Did Bill Gates admit last week that a factor in the West instigating a proxy war with Russia was to destroy the energy relationship between Europe and Russia?

It sure sounded like it.

Gates made some astounding statements in a CNBC interview about the Euro crisis, and a controversy at home involving ESG (ie. “socially responsible”) investments that have brought BlackRock’s CEO Larry Fink under scrutiny.

He also displayed a megalomania typical of mega billionaires who believe that they can throw around their rigged-system wealth in undemocratic power plays, to achieve pet ideological goals and grow even richer.

Those goals are often dressed up as benefiting wide swatches of underprivileged humanity, but almost always are actually designed to limit freedoms of average people, while enlarging the power of elites.

Pretending ESG Is Just “Good Capitalism” 

BlackRock CEO Larry Fink came under fire after his management of a huge portfolio of investments was downgraded and dropped in value, due to its focus on non-financial “ESG” (Environmental, Social and Governance) goals.

Fink may well have opened up a can of legal liability due to that usurpation of financial obligations to investors. So said the law firm DLA Piper, reacting to the story.   

But Gates stridently defended Fink in a CNBC interview.

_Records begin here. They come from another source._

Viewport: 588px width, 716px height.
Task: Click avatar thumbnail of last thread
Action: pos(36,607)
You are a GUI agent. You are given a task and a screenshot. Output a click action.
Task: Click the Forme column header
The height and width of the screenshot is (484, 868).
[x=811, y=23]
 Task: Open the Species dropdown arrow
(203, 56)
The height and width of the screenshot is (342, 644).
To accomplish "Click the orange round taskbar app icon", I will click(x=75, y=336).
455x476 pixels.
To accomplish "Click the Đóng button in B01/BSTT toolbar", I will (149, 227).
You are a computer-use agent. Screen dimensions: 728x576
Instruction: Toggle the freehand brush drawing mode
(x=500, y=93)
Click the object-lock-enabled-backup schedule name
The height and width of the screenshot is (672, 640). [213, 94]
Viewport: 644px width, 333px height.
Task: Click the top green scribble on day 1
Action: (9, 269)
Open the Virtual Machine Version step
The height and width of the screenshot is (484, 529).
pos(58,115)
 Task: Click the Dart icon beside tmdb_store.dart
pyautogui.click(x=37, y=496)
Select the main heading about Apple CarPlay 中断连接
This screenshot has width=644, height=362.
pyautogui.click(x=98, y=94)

“Blackrock and Larry in particular are a great example of private sector leadership. Anyone who says climate shouldn’t be a factor in how you evaluate the future of a company, that’s not capitalism. Because companies that have emissions, they are going to be subject to border adjustment tariffs or taxes.”  

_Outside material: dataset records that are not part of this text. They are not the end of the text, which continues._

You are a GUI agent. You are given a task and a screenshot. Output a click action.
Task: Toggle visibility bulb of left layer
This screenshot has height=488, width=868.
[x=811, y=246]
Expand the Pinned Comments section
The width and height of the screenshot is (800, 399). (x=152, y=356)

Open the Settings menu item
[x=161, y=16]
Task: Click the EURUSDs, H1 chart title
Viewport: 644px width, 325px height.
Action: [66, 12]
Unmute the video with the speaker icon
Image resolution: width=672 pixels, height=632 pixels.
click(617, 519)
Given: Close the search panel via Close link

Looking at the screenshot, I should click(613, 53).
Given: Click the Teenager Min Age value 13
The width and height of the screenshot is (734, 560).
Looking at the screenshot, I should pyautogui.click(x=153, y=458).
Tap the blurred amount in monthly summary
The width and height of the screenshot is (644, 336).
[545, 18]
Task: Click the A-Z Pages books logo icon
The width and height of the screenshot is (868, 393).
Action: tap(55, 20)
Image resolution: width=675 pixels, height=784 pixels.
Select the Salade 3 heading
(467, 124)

Of course, there’s nothing particularly “free market” about governments imposing extra tariffs and tax penalties on oil and gas because they are deemed less environmentally friendly than other energy resources and technologies.

Gates went on to admit that gas and oil were vital to sustaining economies, but then veered into what sounded like an endorsement of war in Europe as somehow beneficial in “the long run” for a green energy future:

“The idea that we still need oil and natural gas is also, you know, fairly clear. We’re not going to drain all the money away from those sectors. That’s the way people get to work today, It’s how people avoid freezing to death in the winter. And, people did get a little optimistic about how quickly the transition can be done now, without the Russian natural gas being available in Europe. 

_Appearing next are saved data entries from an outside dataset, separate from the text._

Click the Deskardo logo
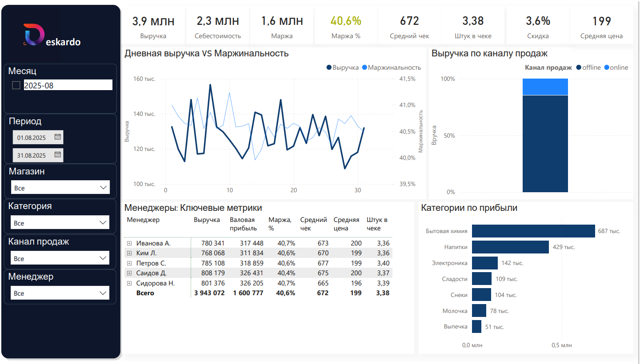This screenshot has width=640, height=364. tap(52, 36)
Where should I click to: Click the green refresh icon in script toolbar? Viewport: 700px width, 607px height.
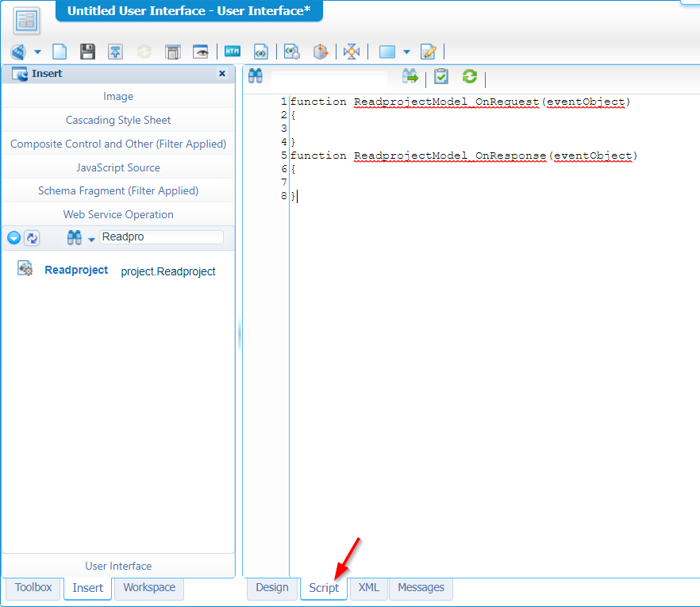[470, 76]
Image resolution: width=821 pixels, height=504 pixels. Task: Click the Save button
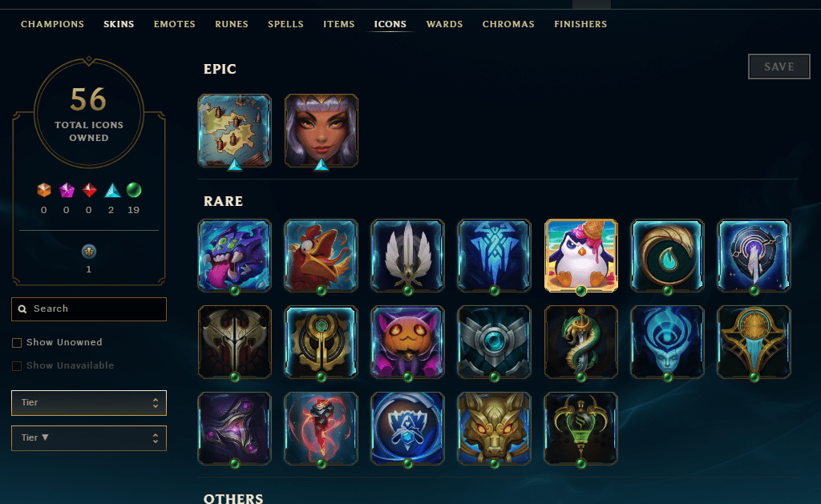(x=779, y=67)
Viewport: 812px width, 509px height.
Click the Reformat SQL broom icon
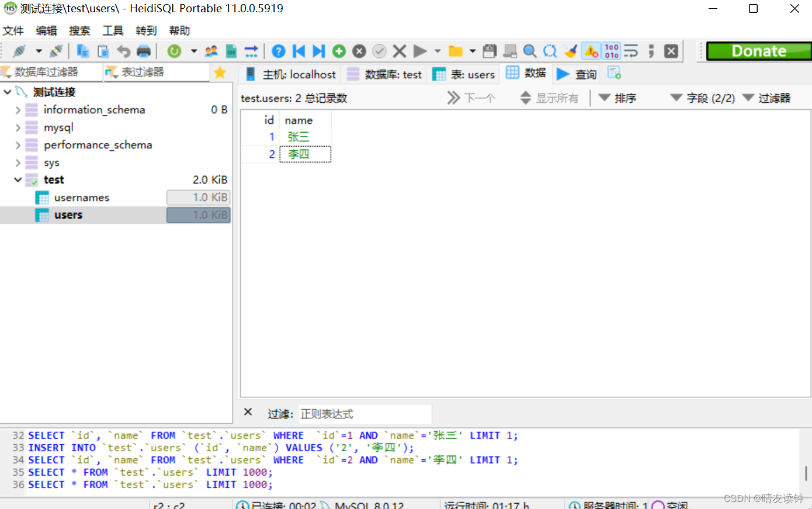pyautogui.click(x=570, y=51)
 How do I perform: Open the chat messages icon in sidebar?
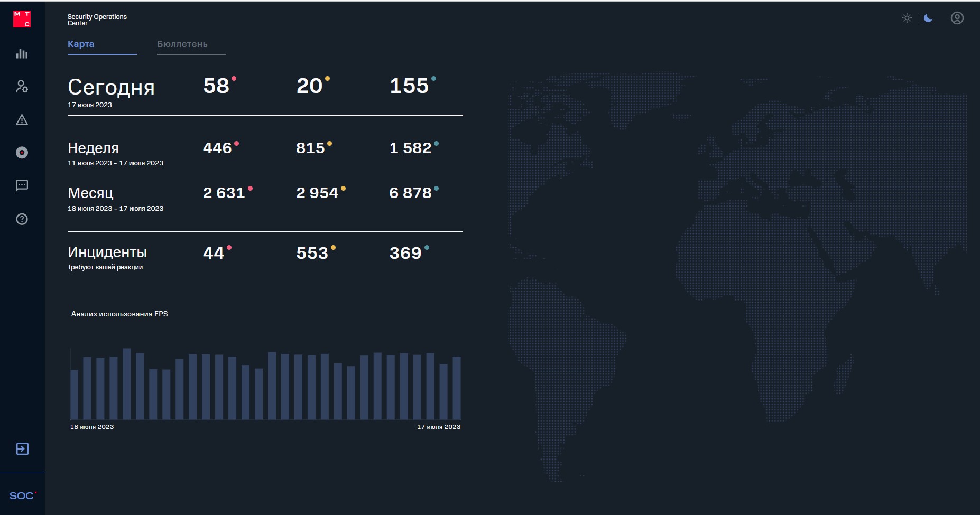coord(22,185)
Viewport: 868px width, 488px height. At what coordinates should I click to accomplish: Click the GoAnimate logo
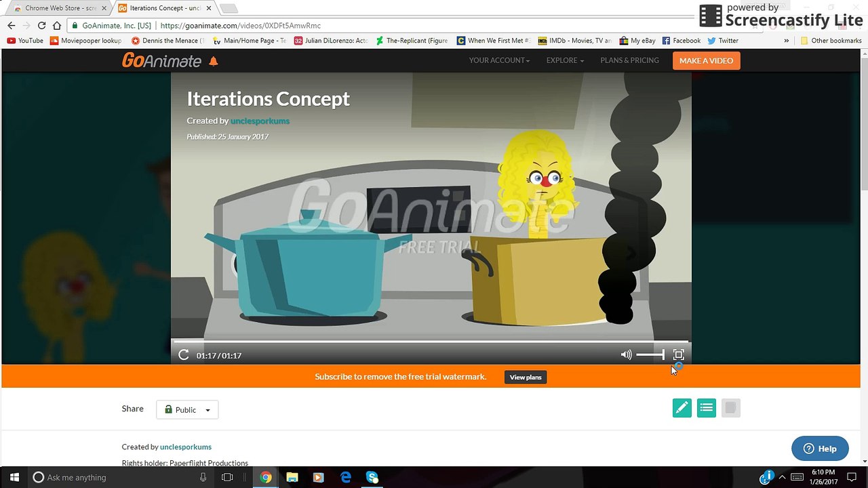pyautogui.click(x=161, y=60)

“You know, it’s a setback. We need to find non-russian hydrocarbon sources to substitute for those. So there’s coal plants running and a variety of things because keeping…people warm, keeping those economies in decent shape is a priority.  Now on the other hand, it’s good for the long run, because people won’t want to be dependent on Russian natural gas. So they’ll move to these new approaches more rapidly.”

Gates has poured untold amounts of money lobbying politicians and seeding “news” and non-profit orgs to propagandize for forcing societies to switch from efficient and plentiful oil and natural gas to expensive so-called green energy technologies.

As The Trends Journal has been pointing out, those technologies have their own significant environmental issues, and can’t provide energy needs at scale that the world currently needs to maintain productivity and growth.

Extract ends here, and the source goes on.